Report every line of the records below that contains the word "showing".

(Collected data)

*** Block opens ***

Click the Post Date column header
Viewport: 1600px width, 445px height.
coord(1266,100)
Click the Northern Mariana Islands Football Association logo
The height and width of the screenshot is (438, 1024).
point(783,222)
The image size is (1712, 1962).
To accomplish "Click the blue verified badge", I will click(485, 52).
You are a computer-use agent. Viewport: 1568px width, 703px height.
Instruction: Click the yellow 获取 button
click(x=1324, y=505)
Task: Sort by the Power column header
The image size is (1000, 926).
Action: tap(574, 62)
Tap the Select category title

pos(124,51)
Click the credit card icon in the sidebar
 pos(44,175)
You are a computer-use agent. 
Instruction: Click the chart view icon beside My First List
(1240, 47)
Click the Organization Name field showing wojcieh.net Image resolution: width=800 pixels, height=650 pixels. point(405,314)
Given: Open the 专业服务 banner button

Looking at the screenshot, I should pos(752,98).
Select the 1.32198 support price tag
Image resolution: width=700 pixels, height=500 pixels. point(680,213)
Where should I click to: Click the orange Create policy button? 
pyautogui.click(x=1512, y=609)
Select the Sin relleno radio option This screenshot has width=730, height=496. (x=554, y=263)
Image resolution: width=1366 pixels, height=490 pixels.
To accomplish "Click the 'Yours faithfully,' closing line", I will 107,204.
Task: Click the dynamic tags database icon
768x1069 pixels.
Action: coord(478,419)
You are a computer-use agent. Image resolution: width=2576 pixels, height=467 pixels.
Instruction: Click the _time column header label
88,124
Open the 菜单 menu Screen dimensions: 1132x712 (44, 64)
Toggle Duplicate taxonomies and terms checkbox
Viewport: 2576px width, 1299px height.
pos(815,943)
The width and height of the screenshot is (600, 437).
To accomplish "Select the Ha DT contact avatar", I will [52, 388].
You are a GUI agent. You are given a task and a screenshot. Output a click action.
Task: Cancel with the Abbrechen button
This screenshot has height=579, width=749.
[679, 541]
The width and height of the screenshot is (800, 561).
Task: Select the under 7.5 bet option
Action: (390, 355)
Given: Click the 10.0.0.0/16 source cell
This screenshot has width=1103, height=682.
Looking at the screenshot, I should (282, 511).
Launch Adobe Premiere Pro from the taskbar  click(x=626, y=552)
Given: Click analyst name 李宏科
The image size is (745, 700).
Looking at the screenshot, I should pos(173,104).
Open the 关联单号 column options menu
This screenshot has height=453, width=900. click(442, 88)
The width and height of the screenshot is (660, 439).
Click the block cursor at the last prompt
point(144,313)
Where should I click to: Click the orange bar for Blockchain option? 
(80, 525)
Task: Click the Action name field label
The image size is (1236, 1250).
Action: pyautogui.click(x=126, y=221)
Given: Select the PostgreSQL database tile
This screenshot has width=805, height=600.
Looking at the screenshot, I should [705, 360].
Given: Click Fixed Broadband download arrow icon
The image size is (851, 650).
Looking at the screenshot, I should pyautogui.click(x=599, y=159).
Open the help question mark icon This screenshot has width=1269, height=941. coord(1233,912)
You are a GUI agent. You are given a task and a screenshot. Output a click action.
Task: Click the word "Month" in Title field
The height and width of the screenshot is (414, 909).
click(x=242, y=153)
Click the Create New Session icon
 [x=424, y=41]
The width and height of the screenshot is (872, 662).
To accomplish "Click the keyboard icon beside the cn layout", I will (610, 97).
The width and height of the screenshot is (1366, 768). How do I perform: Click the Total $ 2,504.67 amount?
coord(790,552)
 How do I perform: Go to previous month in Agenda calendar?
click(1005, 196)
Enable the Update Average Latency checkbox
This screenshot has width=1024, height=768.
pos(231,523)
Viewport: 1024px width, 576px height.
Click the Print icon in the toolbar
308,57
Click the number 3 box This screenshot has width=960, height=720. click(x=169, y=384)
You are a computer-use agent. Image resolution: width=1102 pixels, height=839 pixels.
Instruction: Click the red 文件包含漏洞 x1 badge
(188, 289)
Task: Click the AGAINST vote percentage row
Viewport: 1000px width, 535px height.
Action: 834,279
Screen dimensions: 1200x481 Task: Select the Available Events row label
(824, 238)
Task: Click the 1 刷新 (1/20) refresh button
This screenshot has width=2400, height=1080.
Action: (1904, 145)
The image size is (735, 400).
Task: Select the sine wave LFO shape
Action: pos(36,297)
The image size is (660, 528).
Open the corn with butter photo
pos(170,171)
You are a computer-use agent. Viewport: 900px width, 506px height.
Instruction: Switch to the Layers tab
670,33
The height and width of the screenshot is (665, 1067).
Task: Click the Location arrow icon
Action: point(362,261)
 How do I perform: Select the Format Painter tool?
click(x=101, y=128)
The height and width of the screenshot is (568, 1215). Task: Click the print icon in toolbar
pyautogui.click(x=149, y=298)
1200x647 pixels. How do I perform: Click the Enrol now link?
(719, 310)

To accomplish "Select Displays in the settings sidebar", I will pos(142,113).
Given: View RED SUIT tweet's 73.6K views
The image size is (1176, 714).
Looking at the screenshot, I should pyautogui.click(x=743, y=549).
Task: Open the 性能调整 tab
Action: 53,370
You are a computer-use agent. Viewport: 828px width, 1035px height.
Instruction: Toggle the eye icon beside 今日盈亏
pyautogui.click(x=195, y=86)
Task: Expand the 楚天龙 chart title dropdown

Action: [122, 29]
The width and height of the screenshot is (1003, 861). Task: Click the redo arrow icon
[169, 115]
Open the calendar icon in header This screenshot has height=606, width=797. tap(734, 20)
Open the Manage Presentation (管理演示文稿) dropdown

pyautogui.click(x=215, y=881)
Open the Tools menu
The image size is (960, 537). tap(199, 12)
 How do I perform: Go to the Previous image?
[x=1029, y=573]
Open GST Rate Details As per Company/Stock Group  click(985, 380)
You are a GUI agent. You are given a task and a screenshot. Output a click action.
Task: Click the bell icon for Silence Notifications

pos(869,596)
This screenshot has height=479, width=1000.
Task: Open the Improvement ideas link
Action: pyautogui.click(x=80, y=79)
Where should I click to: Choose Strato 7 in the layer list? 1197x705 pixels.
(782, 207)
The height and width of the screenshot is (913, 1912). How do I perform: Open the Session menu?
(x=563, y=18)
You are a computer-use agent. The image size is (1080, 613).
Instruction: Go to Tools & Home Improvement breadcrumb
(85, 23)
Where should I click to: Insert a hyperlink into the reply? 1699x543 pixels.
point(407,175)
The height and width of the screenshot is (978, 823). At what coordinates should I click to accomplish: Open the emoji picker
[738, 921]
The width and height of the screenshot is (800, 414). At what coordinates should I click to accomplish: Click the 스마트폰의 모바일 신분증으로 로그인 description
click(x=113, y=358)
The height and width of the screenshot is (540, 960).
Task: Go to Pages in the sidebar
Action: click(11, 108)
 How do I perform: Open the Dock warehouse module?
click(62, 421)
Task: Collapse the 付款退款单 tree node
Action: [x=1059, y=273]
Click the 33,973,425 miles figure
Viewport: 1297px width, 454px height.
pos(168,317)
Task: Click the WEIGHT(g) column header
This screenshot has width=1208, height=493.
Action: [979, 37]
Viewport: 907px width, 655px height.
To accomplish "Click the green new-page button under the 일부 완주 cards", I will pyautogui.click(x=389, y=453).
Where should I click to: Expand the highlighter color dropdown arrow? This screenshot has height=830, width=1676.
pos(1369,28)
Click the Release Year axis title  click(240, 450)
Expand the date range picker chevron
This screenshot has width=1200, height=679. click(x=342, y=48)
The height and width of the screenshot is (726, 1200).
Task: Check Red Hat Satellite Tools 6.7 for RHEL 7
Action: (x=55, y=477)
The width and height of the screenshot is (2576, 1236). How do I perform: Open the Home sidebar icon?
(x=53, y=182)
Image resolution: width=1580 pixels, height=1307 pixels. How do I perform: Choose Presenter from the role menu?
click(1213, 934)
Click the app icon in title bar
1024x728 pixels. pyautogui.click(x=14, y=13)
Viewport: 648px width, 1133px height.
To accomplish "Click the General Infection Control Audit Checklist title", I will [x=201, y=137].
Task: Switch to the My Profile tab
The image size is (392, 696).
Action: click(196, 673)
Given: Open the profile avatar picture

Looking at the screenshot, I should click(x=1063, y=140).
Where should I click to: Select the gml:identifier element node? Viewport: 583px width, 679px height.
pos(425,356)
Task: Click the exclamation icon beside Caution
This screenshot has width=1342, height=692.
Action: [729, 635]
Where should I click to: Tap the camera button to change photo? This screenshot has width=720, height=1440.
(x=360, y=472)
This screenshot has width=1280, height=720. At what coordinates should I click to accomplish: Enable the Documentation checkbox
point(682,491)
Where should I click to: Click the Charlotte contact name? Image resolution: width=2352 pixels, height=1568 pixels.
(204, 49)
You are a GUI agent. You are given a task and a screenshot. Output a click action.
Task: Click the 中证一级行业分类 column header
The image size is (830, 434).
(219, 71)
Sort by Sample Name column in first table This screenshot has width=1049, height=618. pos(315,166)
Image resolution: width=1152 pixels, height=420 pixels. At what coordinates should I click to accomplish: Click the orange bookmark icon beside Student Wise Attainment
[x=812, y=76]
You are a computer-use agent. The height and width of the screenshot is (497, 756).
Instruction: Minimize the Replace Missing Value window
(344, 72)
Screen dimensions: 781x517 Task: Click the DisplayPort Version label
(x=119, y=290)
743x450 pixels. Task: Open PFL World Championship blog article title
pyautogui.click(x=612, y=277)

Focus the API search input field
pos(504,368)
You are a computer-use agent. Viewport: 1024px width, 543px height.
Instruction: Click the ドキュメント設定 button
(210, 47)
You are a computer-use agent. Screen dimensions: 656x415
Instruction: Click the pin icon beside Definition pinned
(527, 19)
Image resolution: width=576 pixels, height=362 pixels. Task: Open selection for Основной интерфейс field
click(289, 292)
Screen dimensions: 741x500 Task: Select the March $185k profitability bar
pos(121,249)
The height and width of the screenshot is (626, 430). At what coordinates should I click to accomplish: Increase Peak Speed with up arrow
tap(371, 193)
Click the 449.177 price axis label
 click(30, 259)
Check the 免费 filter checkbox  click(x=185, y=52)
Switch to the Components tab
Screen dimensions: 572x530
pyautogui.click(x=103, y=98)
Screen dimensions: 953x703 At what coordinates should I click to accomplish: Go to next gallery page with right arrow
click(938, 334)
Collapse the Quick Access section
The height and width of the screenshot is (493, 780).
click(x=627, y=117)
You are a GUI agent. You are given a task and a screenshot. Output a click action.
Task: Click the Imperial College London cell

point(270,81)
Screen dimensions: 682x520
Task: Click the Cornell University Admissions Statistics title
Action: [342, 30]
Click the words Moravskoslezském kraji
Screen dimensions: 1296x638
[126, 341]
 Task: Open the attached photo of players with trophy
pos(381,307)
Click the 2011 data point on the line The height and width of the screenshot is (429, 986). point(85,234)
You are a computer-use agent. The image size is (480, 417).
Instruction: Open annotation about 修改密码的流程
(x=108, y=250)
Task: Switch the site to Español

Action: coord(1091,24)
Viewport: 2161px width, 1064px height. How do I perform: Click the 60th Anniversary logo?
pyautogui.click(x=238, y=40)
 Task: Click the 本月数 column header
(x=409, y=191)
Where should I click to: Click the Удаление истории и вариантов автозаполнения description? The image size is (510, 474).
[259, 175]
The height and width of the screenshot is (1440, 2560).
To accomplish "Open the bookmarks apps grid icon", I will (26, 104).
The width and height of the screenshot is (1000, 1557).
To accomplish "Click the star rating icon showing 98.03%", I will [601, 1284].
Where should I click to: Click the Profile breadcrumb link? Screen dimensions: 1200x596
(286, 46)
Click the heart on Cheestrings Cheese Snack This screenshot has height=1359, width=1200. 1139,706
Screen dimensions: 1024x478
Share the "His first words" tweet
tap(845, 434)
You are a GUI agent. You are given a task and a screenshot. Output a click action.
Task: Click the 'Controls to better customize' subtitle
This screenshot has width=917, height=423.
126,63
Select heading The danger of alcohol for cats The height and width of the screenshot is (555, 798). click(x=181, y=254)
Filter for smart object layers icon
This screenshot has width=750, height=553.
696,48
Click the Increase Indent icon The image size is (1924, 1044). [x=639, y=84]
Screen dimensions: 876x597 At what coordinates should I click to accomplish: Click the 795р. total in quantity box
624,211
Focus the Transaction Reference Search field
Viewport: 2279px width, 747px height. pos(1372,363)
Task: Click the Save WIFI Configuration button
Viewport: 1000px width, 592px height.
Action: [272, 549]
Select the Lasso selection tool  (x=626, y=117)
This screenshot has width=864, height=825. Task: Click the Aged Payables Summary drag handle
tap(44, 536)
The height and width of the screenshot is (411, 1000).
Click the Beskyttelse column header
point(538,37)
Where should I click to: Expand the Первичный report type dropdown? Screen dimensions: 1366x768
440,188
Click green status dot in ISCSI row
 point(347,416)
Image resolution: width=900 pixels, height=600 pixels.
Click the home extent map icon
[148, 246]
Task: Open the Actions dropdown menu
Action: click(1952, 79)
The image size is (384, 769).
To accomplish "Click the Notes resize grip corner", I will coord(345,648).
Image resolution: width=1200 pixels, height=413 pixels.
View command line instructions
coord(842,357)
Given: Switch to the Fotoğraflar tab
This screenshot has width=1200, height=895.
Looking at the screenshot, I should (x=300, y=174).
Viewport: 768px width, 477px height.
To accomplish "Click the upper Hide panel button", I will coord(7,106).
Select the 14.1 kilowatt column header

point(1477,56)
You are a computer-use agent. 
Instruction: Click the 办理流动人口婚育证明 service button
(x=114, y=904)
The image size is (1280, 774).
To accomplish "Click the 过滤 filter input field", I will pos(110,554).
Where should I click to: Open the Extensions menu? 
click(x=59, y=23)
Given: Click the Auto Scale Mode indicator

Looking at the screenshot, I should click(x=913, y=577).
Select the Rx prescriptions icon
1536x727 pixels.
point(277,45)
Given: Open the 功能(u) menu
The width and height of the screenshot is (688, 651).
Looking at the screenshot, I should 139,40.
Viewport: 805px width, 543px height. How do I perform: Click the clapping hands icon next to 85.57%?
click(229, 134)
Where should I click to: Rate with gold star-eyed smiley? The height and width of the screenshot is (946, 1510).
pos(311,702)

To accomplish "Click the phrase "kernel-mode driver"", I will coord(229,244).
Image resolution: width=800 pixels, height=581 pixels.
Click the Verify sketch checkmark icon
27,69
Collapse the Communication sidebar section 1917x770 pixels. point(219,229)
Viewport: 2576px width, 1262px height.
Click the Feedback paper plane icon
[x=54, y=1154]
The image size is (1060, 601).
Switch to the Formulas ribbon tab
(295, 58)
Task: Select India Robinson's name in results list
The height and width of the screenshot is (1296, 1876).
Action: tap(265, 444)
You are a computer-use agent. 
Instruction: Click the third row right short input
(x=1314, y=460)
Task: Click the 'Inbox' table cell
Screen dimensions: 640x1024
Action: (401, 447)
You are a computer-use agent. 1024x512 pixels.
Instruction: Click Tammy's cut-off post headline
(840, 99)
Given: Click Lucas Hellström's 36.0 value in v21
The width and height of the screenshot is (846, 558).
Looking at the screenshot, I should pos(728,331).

*** Block closes ***

(Result)
Click the Organization Name field showing wojcieh.net Image resolution: width=800 pixels, height=650 pixels. point(405,314)
To accomplish "Click the star rating icon showing 98.03%", I will [601, 1284].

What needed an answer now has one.